Friday, May 15, 2015

Tries and Lexers

Lately I have been playing around with a few experimental projects. The current one started when I tried to make a templating engine. Not just an ordinary one, but one that understood the context of a variable so it could encode/escape it properly. Imagine being able to put a variable in a JavaScript string in your template, and have the engine transparently encode it correctly for you. Awesome, right? Well, while doing it, I went down a rabbit hole. And it led to something far more awesome.

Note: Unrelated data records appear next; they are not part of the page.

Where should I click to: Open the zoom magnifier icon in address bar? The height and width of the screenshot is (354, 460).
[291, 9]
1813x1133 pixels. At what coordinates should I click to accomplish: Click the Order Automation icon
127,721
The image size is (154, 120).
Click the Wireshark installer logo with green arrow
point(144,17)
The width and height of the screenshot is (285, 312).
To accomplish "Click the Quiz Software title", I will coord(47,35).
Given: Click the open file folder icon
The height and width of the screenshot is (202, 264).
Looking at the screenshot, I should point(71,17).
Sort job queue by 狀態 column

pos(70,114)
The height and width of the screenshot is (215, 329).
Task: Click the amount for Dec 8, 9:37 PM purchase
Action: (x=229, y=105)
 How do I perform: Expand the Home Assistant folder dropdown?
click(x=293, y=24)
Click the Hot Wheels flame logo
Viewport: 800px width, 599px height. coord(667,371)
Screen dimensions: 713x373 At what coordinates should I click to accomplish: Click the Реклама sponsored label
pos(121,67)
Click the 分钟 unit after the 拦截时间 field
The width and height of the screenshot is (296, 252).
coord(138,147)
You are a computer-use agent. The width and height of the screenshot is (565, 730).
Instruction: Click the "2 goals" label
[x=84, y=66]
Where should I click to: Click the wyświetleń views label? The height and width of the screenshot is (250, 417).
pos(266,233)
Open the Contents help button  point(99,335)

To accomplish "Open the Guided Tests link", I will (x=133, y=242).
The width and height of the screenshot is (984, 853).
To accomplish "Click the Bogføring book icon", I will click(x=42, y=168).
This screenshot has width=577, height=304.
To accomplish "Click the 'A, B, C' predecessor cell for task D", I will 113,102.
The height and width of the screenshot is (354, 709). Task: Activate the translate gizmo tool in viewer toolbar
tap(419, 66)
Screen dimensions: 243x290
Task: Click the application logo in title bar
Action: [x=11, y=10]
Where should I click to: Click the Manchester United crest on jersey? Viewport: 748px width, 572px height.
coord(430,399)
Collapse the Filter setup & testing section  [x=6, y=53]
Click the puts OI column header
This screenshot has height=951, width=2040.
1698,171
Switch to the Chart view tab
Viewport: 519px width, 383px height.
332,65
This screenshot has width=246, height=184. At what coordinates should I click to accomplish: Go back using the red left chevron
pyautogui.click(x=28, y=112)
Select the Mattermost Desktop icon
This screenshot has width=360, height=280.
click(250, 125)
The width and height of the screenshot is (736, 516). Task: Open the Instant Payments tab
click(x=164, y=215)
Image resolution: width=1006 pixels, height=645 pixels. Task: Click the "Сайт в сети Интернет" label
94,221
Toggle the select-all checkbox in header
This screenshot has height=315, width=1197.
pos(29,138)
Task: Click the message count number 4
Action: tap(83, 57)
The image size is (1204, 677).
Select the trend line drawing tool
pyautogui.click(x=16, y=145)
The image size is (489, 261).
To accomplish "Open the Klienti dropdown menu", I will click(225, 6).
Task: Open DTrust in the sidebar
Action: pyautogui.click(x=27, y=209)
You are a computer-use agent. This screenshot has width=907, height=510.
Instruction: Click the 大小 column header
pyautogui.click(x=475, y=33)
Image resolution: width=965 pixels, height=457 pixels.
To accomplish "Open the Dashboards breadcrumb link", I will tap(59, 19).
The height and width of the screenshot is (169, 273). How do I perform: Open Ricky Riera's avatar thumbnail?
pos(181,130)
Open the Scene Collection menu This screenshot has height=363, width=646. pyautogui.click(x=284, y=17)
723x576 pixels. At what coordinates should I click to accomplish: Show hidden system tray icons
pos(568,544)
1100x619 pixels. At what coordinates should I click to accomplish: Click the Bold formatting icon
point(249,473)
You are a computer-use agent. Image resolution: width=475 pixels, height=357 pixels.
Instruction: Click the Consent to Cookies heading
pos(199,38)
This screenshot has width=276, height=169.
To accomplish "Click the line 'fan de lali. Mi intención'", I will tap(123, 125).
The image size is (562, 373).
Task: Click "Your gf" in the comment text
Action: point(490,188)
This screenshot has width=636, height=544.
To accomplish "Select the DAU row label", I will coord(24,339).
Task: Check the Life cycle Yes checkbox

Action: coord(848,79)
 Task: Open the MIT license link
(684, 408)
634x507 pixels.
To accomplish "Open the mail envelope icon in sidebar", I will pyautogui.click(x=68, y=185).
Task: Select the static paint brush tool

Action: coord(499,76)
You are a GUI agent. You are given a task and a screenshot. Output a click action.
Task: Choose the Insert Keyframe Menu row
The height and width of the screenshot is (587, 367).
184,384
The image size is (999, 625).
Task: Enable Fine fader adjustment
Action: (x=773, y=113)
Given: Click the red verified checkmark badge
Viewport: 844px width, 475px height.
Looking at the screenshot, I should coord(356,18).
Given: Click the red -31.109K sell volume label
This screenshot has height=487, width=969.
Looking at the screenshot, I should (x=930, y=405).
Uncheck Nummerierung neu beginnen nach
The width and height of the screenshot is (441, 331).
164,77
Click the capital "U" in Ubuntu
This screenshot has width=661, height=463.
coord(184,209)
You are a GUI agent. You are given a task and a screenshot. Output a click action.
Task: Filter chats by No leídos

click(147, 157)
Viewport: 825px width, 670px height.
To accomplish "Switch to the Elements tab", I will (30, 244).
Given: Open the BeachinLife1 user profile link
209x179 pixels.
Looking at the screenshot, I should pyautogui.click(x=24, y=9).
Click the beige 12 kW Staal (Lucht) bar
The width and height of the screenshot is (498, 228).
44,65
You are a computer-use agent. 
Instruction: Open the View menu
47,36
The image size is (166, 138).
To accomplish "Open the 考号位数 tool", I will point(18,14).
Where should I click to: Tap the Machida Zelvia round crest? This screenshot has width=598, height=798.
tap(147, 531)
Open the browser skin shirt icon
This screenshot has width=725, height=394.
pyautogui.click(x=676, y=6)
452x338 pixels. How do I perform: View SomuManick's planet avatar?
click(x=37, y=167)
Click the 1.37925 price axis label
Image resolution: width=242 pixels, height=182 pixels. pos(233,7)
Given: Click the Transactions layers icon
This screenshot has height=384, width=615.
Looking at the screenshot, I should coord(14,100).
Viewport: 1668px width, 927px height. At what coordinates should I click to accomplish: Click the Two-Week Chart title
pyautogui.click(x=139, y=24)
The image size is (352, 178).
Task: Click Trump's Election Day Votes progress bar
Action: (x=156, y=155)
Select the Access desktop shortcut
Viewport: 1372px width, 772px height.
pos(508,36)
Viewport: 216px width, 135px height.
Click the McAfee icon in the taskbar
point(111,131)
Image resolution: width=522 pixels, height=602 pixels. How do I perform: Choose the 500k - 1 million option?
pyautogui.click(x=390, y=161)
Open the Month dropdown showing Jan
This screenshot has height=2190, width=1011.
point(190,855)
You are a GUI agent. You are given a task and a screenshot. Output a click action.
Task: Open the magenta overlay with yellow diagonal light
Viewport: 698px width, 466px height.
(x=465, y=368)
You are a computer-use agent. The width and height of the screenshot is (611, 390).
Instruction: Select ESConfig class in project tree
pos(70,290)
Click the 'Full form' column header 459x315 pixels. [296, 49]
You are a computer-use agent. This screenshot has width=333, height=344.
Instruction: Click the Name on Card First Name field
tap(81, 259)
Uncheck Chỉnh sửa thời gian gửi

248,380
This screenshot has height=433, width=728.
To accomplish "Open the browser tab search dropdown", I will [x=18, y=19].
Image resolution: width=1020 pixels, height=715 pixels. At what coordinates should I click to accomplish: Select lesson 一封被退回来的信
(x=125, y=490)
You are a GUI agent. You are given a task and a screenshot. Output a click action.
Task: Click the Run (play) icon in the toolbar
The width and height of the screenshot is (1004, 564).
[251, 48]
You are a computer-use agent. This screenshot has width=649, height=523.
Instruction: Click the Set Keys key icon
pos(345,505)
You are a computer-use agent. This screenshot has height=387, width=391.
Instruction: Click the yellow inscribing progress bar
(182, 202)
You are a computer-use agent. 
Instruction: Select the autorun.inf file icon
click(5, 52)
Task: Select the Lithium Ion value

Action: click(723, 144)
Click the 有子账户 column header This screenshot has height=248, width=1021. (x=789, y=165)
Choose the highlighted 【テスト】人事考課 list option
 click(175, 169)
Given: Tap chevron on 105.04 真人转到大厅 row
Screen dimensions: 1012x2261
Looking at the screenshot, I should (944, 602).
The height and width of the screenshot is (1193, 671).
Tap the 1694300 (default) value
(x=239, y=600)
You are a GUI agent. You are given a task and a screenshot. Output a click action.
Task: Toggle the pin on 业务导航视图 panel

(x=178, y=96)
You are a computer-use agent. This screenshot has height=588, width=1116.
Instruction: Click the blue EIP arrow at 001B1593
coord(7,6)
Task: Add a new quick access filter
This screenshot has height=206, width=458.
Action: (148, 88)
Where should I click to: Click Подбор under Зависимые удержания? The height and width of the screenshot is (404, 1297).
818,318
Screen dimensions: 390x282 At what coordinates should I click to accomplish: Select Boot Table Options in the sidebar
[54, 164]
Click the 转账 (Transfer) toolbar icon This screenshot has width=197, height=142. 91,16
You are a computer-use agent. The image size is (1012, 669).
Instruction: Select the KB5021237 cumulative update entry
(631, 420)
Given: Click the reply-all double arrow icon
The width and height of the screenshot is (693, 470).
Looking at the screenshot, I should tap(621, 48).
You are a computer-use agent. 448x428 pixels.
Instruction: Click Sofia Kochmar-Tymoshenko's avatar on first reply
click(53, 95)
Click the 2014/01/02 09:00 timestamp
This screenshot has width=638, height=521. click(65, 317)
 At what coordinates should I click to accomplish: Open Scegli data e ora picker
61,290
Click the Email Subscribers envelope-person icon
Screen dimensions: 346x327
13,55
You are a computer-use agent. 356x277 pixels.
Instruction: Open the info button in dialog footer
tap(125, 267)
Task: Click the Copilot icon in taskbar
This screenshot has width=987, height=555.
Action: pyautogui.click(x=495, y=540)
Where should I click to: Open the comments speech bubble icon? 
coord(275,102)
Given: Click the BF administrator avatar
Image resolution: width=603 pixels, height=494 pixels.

So, while working on the templating engine, I needed to build a parser. Well, actually, I needed to build 4 parsers. One for HTML, one for templating markup, one for JavaScript and one for CSS. The JavaScript and the CSS parsers would be easier (or so I thought), since they are just standard parsers. But since HTML and template markup can be intermixed fully, neither could be parsed independently of the other. Meaning that I had to build a stateful pair of parsers that intertwined (switching back and forth on the input as the modes switched from HTML to templating syntax).

I decided to hand write this dual-mode parser. It went a lot easier than I expected. In a few hours, I had the prototype built which could fully parse Twig-style syntax (or a subset of it) including a more-or-less standards-compliant HTML parser. A lot easier than I expected.

Then I started building the JS parser. Rather than hand-write yet another parser, I decided to generate it using a parser generator (very similar to the one Nikita used in PHP-Parser). After a little bit I had a parser generated. Awesome. But I ran into a problem. I didn't have a lexer...

Lexers

A lexer is a tool that performs Lexical Analysis on an input string. If you have heard the term "tokenization", it's the same process.

Basically, it's the process of turning an arbitrary string into a stream of structured "tokens". For example:

result = 5 + 13;
Could be lexed into the following tokens:

[T_IDENTIFIER, "result"]
[T_WHITESPACE, " "]
[T_EQUAL, "="]
[T_WHITESPACE, " "]
[T_NUMBER, "5"]
[T_PLUS, "+"]
[T_NUMBER, "13"]
[T_SEMICOLON, ";"]
Simple parsers can skip this step and simply parse directly off the input stream. But as parsers get more complicated, it becomes far easier to have a stand-alone lexer to convert the input stream into a token stream. Lexer generators exist for C (PHP internally uses re2c), but I wasn't aware of any for PHP. So I decided to write one.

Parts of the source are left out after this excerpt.